Daniela chegou a esse resultado depois de extensa pesquisa, 150 entrevistas e milhares de páginas de documentos incluídos. Além dos familiares das vítimas, falou com 10 dos 14 sobreviventes – alguns não entraram no livro porque seus empresários não permitiram. Com o Flamengo, fez contato por escrito. “Me pediram uma semana para pensar na resposta que dariam. Uma semana mais tarde, me informaram que o Flamengo não falaria sobre o assunto.”
Cinco anos depois, oito pessoas foram denunciadas, incluindo Eduardo Bandeira de Mello (atualmente deputado federal pelo PSB), que presidiu o clube até 2018. A segunda audiência está marcada para 19 de abril.
“Depois que entrevistei as famílias, comecei a investigação na perícia criminal no Rio. Uma das coisas que me chamou a atenção foi que o croqui da Polícia Civil. Os meninos se movimentaram no contêiner. Metade dos corpos estava no corredor, o que colocava por terra a informação de que eles tinham morrido dormindo.”
Ela refez o caminho de cada vítima, desde o início do incêndio. Não quis que os pais descobrissem como aconteceu lendo o livro – fez uma leitura antecipada para eles, como ocorrera com os pais das vítimas da boate Kiss. A estrutura dos dois livros é semelhante. Daniela recupera a trajetória das vítimas e de suas famílias, com histórias da vida dos envolvidos. Eles têm voz, sonhos, problemas, alegrias – é dessa maneira que os livros dela impactam o leitor.
Com sua obra, ela se vê contribuindo para a “construção de uma memória coletiva”. Num país que convive historicamente com a cultura da impunidade, seus livros “criam uma conscientização”, acredita. “Hoje, consigo me entender como narradora de história. Quando você esquece, você nega a história. Se ela não é contada, é como se não tivesse existido.”
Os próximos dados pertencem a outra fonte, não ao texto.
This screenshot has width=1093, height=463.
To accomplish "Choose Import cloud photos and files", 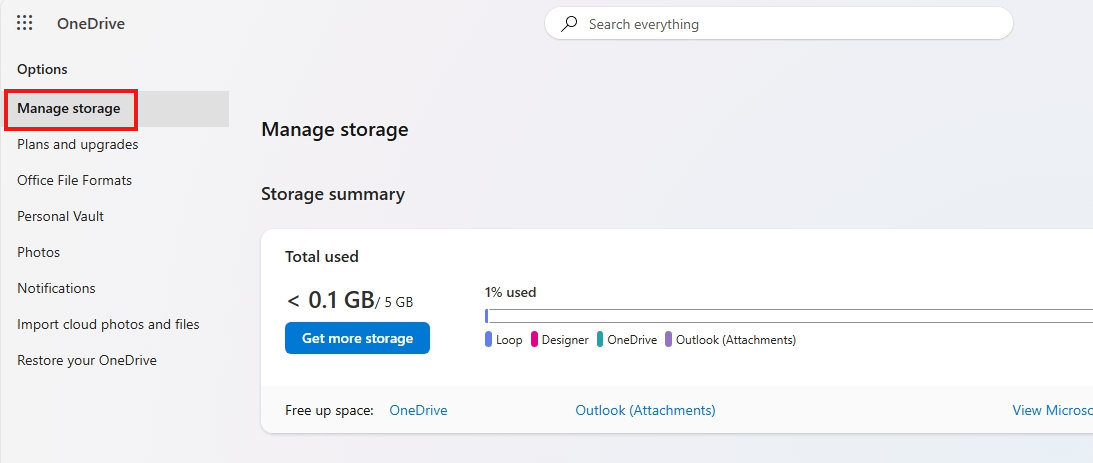I will point(108,324).
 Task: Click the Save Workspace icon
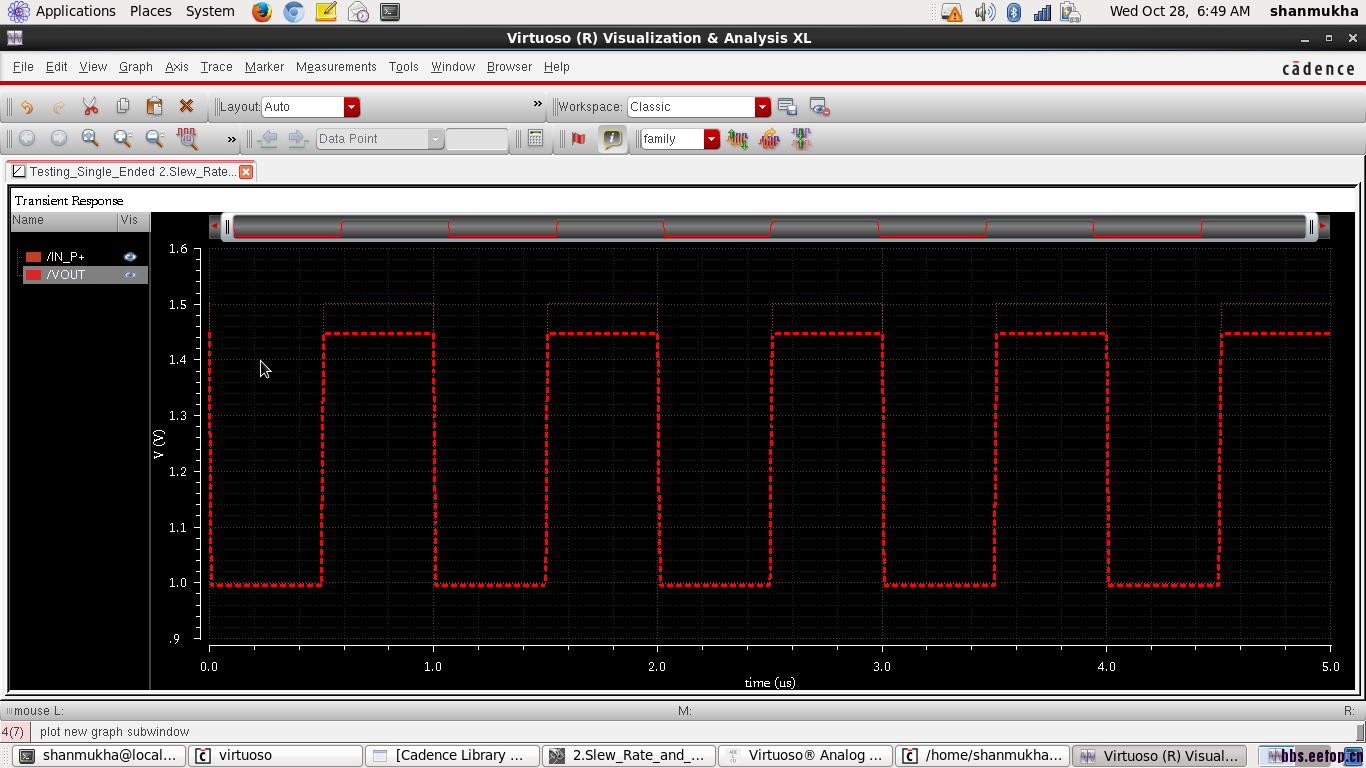[787, 107]
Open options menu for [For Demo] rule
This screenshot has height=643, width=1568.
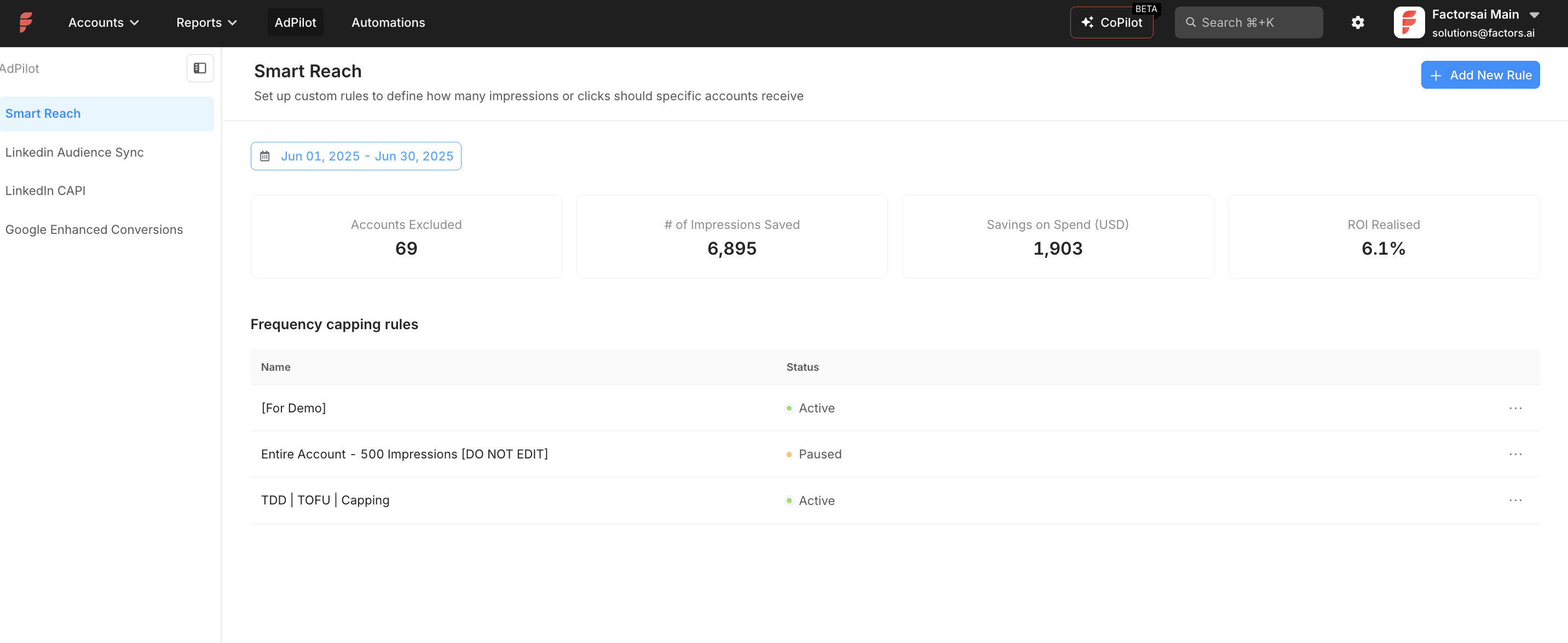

Torcedores do Flamengo fizeram homenagem aos garotos mortos no incêndio no dia 9 de fevereiro de 2019
“Longe do ninho” está sendo adaptado para se tornar série ficcional, assim como ocorreu com “Todo dia a mesma noite” (Netflix). “Arrastados” vai virar seriado documental. “Holocausto brasileiro”, que em 2016 se tornou o documentário homônimo (codirigido por Daniela e pelo realizador Armando Mendz, lançado pela HBO), chegou recentemente à Netflix.
“(As adaptações) São um caminho muito potente, pois quando você escreve, quer que uma história seja contada para o maior número de pessoas possível”, finaliza.
Minissérie documental
A Netflix acabou de lançar a minissérie documental em três episódios “O Ninho: Futebol e tragédia”. Dirigida por Pedro Asbeg, a produção reúne cenas dramatizadas e depoimentos para retratar não só a dor dos familiares das vítimas do incêndio no Flamengo, como a luta dos sobreviventes.
Zico e Vanderlei Luxemburgo estão entre os depoentes.
"LONGE DO NINHO”
Livro de Daniela Arbex. Editora Intrínseca, 304 págs. Preço: R$ 69,90 e R$ 34,90 (e-book). Lançamento na quarta-feira (20/3), a partir das 19h, na Leitura do BH Shopping.